Material provided:

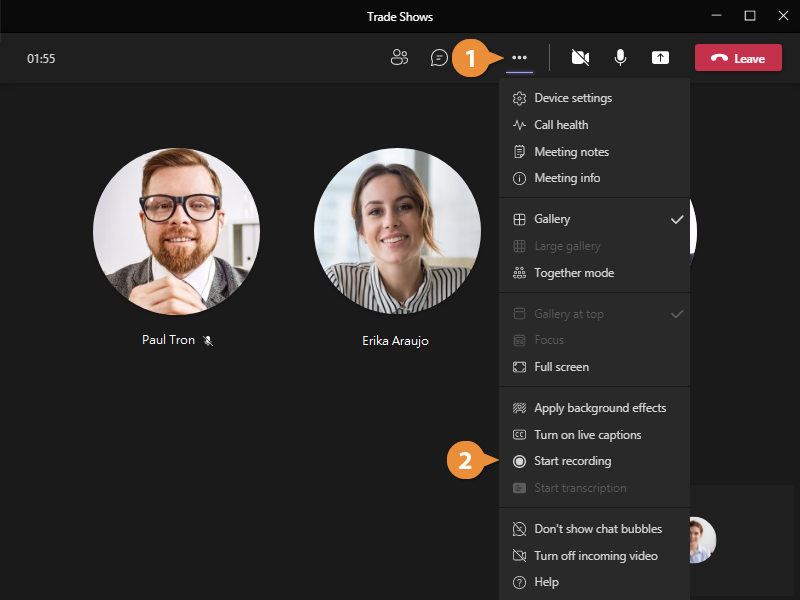Open the More actions ellipsis icon

click(519, 58)
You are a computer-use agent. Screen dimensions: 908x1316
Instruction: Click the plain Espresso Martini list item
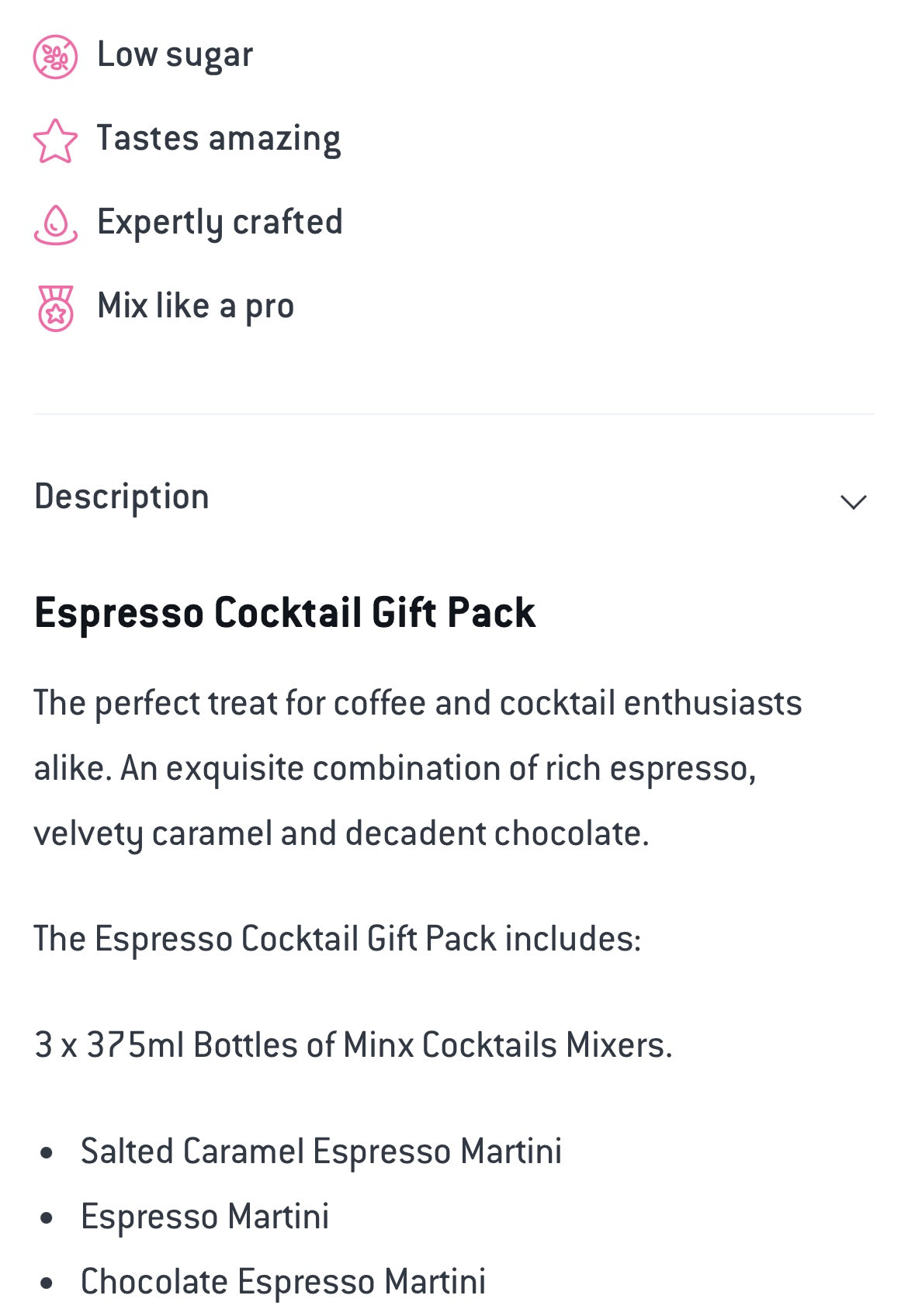coord(205,1217)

Written problem: Copy the lines above word for word, leaving out the pictures.

Exercise result:
Open the More actions ellipsis icon

click(519, 58)
You are a computer-use agent. Screen dimensions: 908x1316
Instruction: Click the plain Espresso Martini list item
coord(205,1217)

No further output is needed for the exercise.